*** Opening of Supplied entries ***

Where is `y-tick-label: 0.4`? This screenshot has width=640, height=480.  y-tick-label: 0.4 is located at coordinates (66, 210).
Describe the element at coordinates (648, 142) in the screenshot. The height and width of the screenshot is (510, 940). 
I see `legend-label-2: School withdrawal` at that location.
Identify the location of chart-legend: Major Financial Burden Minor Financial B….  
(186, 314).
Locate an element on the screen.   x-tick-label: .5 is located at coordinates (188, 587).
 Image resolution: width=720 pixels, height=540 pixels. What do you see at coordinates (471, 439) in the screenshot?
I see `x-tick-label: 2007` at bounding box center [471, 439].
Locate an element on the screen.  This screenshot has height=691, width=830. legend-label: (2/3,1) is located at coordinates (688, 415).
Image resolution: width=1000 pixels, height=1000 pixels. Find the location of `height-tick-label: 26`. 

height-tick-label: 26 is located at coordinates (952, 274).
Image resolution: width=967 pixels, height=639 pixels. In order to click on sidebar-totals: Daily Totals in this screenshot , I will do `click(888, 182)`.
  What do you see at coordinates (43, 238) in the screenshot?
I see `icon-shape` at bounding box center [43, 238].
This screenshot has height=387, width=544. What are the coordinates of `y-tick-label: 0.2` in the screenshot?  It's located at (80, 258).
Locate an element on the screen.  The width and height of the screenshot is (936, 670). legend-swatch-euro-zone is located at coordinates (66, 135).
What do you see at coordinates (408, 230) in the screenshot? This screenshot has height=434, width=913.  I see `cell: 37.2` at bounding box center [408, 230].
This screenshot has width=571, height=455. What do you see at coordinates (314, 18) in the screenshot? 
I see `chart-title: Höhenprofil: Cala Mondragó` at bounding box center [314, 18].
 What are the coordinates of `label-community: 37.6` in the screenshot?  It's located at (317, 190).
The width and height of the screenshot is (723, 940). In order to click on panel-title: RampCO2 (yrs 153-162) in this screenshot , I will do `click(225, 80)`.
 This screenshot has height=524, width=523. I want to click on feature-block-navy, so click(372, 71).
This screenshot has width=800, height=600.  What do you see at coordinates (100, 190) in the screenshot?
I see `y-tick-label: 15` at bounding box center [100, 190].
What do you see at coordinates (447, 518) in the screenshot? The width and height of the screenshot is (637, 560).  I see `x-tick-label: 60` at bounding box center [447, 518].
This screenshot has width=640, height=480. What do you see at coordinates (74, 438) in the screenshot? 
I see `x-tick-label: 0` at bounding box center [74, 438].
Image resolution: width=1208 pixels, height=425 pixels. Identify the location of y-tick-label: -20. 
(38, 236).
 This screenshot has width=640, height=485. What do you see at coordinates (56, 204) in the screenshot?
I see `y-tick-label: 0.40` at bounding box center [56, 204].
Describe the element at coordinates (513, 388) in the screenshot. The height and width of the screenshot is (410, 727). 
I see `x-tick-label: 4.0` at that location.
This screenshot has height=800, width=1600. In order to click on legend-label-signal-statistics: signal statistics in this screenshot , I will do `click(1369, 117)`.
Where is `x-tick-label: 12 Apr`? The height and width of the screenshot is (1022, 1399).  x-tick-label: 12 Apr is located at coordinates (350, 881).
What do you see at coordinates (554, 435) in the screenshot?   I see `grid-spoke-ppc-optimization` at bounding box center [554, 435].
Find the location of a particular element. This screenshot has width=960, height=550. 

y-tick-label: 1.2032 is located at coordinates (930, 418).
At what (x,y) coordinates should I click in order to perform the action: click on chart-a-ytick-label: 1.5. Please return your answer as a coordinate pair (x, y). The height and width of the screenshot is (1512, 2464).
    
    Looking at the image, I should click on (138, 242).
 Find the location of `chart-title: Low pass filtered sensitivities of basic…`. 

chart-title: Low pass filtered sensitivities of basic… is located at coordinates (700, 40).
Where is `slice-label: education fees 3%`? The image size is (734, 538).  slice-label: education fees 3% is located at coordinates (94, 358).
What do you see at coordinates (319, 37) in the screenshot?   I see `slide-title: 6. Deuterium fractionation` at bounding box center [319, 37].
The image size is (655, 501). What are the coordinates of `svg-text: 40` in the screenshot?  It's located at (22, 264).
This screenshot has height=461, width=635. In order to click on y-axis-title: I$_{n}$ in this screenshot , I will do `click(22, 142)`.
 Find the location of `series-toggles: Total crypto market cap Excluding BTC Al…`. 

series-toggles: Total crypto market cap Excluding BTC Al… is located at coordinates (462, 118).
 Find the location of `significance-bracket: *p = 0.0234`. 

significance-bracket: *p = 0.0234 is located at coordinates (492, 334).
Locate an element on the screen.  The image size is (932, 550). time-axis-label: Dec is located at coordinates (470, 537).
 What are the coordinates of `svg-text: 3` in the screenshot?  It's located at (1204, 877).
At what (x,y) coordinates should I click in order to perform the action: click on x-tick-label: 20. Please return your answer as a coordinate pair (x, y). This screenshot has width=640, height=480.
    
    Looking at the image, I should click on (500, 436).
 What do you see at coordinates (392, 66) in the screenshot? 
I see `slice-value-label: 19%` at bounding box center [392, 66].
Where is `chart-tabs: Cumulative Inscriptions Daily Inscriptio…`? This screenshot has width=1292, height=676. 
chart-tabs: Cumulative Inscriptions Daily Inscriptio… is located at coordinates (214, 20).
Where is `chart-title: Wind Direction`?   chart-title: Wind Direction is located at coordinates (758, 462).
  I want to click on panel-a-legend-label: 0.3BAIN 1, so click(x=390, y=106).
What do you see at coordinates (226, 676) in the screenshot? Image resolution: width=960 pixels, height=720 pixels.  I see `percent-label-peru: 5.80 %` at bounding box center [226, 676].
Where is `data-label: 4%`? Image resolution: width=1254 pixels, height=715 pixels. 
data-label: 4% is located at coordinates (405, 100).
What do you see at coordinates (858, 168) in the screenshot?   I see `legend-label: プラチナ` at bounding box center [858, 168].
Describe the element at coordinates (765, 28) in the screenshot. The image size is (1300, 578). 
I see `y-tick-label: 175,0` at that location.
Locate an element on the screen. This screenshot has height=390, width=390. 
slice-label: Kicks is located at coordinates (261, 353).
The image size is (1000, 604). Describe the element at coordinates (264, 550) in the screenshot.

*** Close of Supplied entries ***

**Task directions**
Rewrite all of the lines above, changing "Describe the element" to "Name the element" wherever it appears and leaving everything else untouched.

**Output of the task**
Where is `y-tick-label: 0.4`? This screenshot has width=640, height=480.  y-tick-label: 0.4 is located at coordinates (66, 210).
Name the element at coordinates (648, 142) in the screenshot. The height and width of the screenshot is (510, 940). 
I see `legend-label-2: School withdrawal` at that location.
Identify the location of chart-legend: Major Financial Burden Minor Financial B….  
(186, 314).
Locate an element on the screen.   x-tick-label: .5 is located at coordinates (188, 587).
 Image resolution: width=720 pixels, height=540 pixels. What do you see at coordinates (471, 439) in the screenshot?
I see `x-tick-label: 2007` at bounding box center [471, 439].
Locate an element on the screen.  This screenshot has height=691, width=830. legend-label: (2/3,1) is located at coordinates (688, 415).
Image resolution: width=1000 pixels, height=1000 pixels. Find the location of `height-tick-label: 26`. 

height-tick-label: 26 is located at coordinates (952, 274).
Image resolution: width=967 pixels, height=639 pixels. In order to click on sidebar-totals: Daily Totals in this screenshot , I will do `click(888, 182)`.
  What do you see at coordinates (43, 238) in the screenshot?
I see `icon-shape` at bounding box center [43, 238].
This screenshot has height=387, width=544. What are the coordinates of `y-tick-label: 0.2` in the screenshot?  It's located at (80, 258).
Locate an element on the screen.  The width and height of the screenshot is (936, 670). legend-swatch-euro-zone is located at coordinates (66, 135).
What do you see at coordinates (408, 230) in the screenshot? This screenshot has height=434, width=913.  I see `cell: 37.2` at bounding box center [408, 230].
This screenshot has width=571, height=455. What do you see at coordinates (314, 18) in the screenshot? 
I see `chart-title: Höhenprofil: Cala Mondragó` at bounding box center [314, 18].
 What are the coordinates of `label-community: 37.6` in the screenshot?  It's located at (317, 190).
The width and height of the screenshot is (723, 940). In order to click on panel-title: RampCO2 (yrs 153-162) in this screenshot , I will do `click(225, 80)`.
 This screenshot has height=524, width=523. I want to click on feature-block-navy, so click(372, 71).
This screenshot has width=800, height=600.  What do you see at coordinates (100, 190) in the screenshot?
I see `y-tick-label: 15` at bounding box center [100, 190].
What do you see at coordinates (447, 518) in the screenshot? The width and height of the screenshot is (637, 560).  I see `x-tick-label: 60` at bounding box center [447, 518].
This screenshot has width=640, height=480. What do you see at coordinates (74, 438) in the screenshot? 
I see `x-tick-label: 0` at bounding box center [74, 438].
Image resolution: width=1208 pixels, height=425 pixels. Identify the location of y-tick-label: -20. 
(38, 236).
 This screenshot has width=640, height=485. What do you see at coordinates (56, 204) in the screenshot?
I see `y-tick-label: 0.40` at bounding box center [56, 204].
Name the element at coordinates (513, 388) in the screenshot. The height and width of the screenshot is (410, 727). 
I see `x-tick-label: 4.0` at that location.
This screenshot has height=800, width=1600. In order to click on legend-label-signal-statistics: signal statistics in this screenshot , I will do `click(1369, 117)`.
Where is `x-tick-label: 12 Apr`? The height and width of the screenshot is (1022, 1399).  x-tick-label: 12 Apr is located at coordinates (350, 881).
What do you see at coordinates (554, 435) in the screenshot?   I see `grid-spoke-ppc-optimization` at bounding box center [554, 435].
Find the location of a particular element. This screenshot has width=960, height=550. 

y-tick-label: 1.2032 is located at coordinates (930, 418).
At what (x,y) coordinates should I click in order to perform the action: click on chart-a-ytick-label: 1.5. Please return your answer as a coordinate pair (x, y). The height and width of the screenshot is (1512, 2464).
    
    Looking at the image, I should click on (138, 242).
 Find the location of `chart-title: Low pass filtered sensitivities of basic…`. 

chart-title: Low pass filtered sensitivities of basic… is located at coordinates (700, 40).
Where is `slice-label: education fees 3%`? The image size is (734, 538).  slice-label: education fees 3% is located at coordinates (94, 358).
What do you see at coordinates (319, 37) in the screenshot?   I see `slide-title: 6. Deuterium fractionation` at bounding box center [319, 37].
The image size is (655, 501). What are the coordinates of `svg-text: 40` in the screenshot?  It's located at (22, 264).
This screenshot has height=461, width=635. In order to click on y-axis-title: I$_{n}$ in this screenshot , I will do `click(22, 142)`.
 Find the location of `series-toggles: Total crypto market cap Excluding BTC Al…`. 

series-toggles: Total crypto market cap Excluding BTC Al… is located at coordinates (462, 118).
 Find the location of `significance-bracket: *p = 0.0234`. 

significance-bracket: *p = 0.0234 is located at coordinates (492, 334).
Locate an element on the screen.  The image size is (932, 550). time-axis-label: Dec is located at coordinates (470, 537).
 What are the coordinates of `svg-text: 3` in the screenshot?  It's located at (1204, 877).
At what (x,y) coordinates should I click in order to perform the action: click on x-tick-label: 20. Please return your answer as a coordinate pair (x, y). This screenshot has width=640, height=480.
    
    Looking at the image, I should click on (500, 436).
 What do you see at coordinates (392, 66) in the screenshot? 
I see `slice-value-label: 19%` at bounding box center [392, 66].
Where is `chart-tabs: Cumulative Inscriptions Daily Inscriptio…`? This screenshot has width=1292, height=676. 
chart-tabs: Cumulative Inscriptions Daily Inscriptio… is located at coordinates (214, 20).
Where is `chart-title: Wind Direction`?   chart-title: Wind Direction is located at coordinates (758, 462).
  I want to click on panel-a-legend-label: 0.3BAIN 1, so click(x=390, y=106).
What do you see at coordinates (226, 676) in the screenshot? Image resolution: width=960 pixels, height=720 pixels.  I see `percent-label-peru: 5.80 %` at bounding box center [226, 676].
Where is `data-label: 4%`? Image resolution: width=1254 pixels, height=715 pixels. 
data-label: 4% is located at coordinates (405, 100).
What do you see at coordinates (858, 168) in the screenshot?   I see `legend-label: プラチナ` at bounding box center [858, 168].
Name the element at coordinates (765, 28) in the screenshot. The image size is (1300, 578). 
I see `y-tick-label: 175,0` at that location.
Locate an element on the screen. This screenshot has height=390, width=390. 
slice-label: Kicks is located at coordinates (261, 353).
The image size is (1000, 604). Name the element at coordinates (264, 550) in the screenshot.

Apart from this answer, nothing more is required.